=== Given data ===
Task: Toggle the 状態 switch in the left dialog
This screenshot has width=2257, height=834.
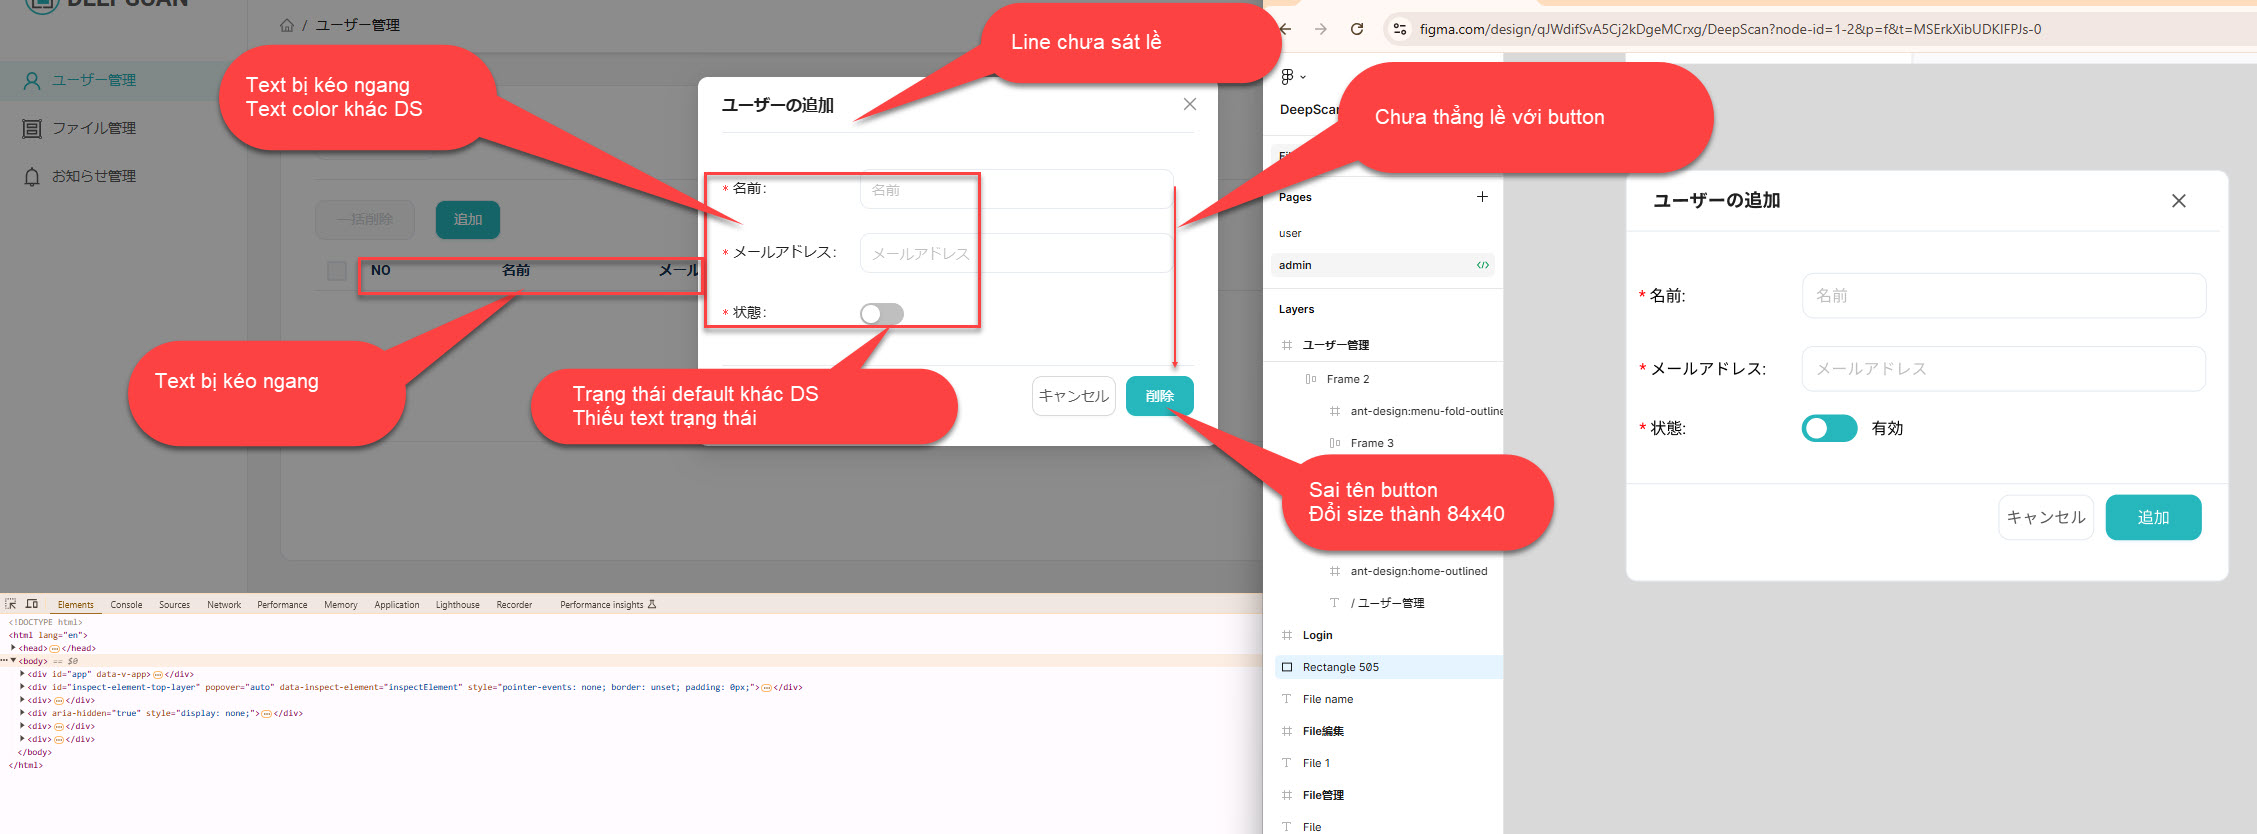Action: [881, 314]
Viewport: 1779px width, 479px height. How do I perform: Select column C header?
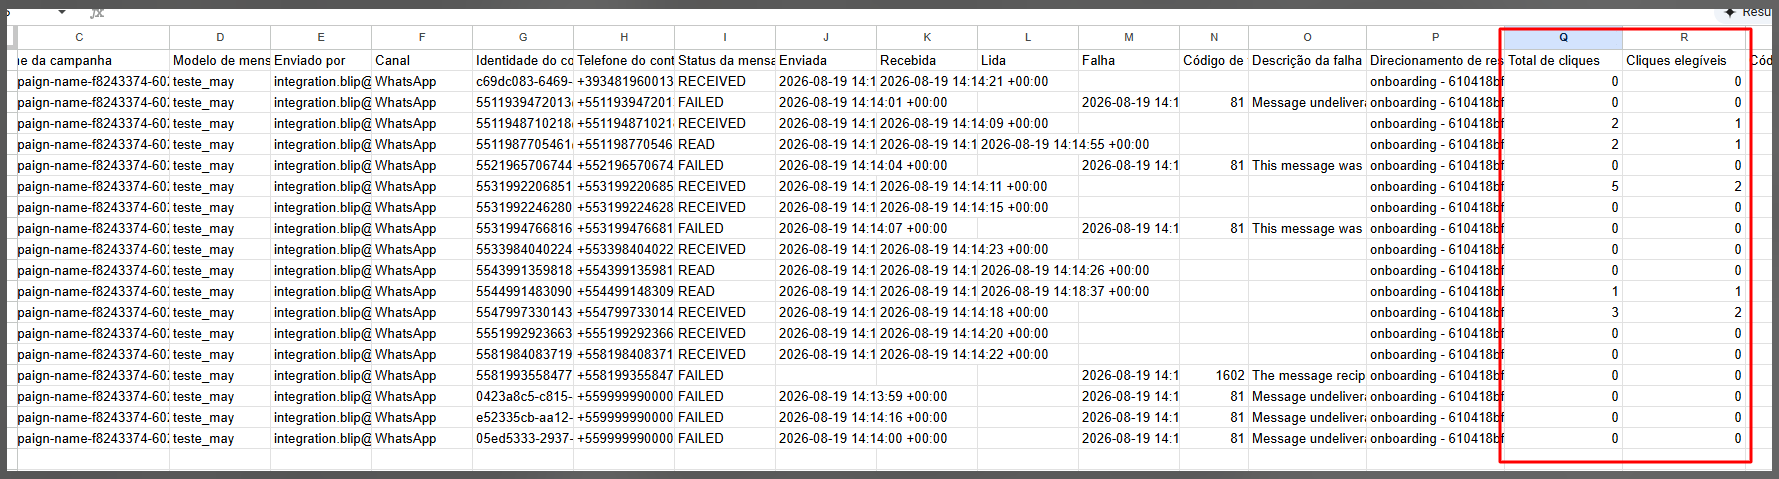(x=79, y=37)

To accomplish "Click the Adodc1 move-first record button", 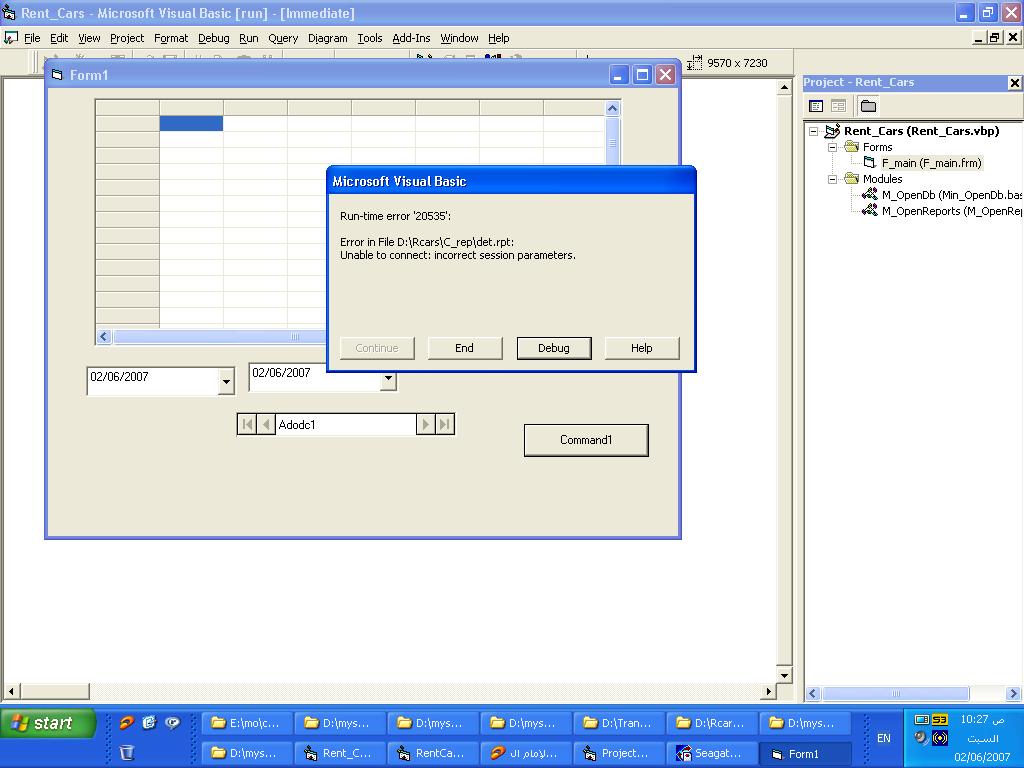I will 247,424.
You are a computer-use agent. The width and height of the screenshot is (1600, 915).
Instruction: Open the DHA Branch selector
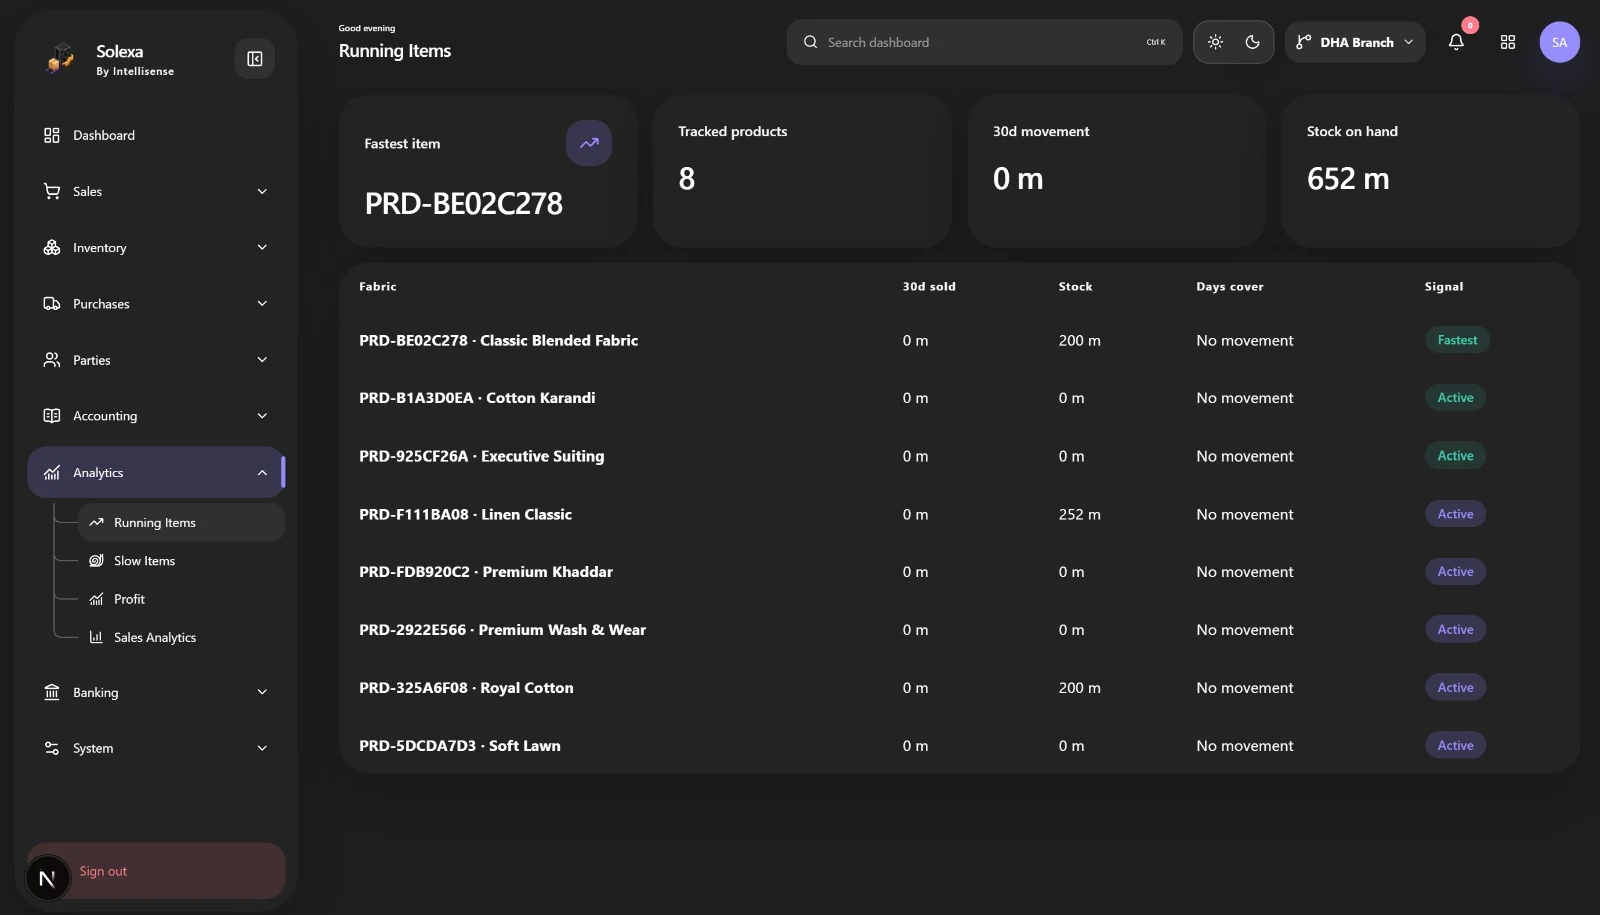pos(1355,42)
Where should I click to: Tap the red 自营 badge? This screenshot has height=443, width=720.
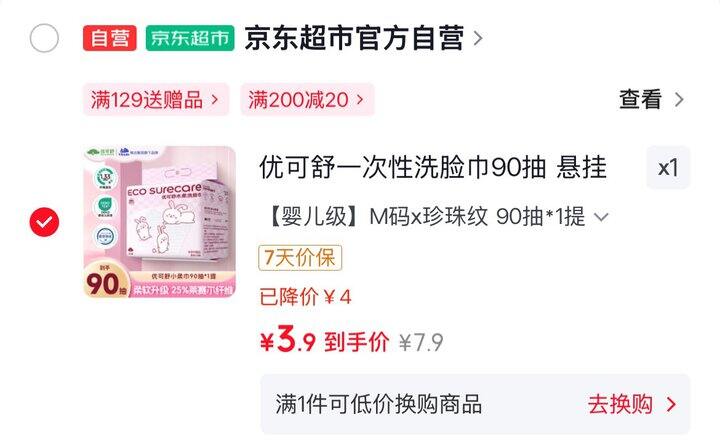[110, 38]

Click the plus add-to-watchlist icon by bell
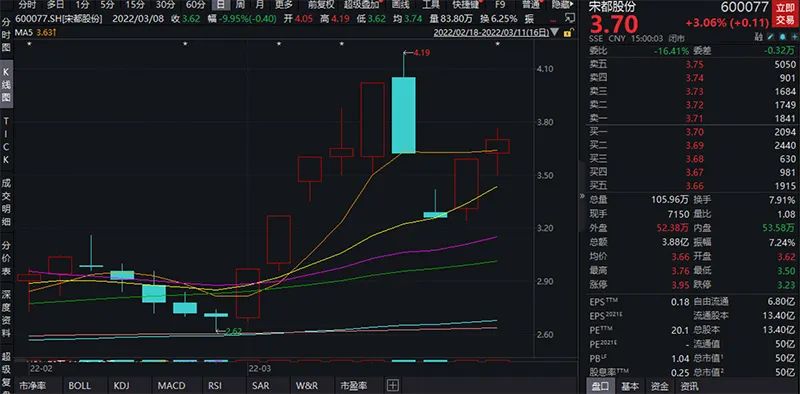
===
## [Problem to solve]
The lines from the one holding "Instruction: Open the DHA Branch selector" to the final line of the entries are to be duplicated exactly, and the pictures are to be left out.

## [Answer to the exercise]
Instruction: Open the DHA Branch selector
pos(1355,42)
Where should I click to: Tap the red 自营 badge? This screenshot has height=443, width=720.
[110, 38]

Click the plus add-to-watchlist icon by bell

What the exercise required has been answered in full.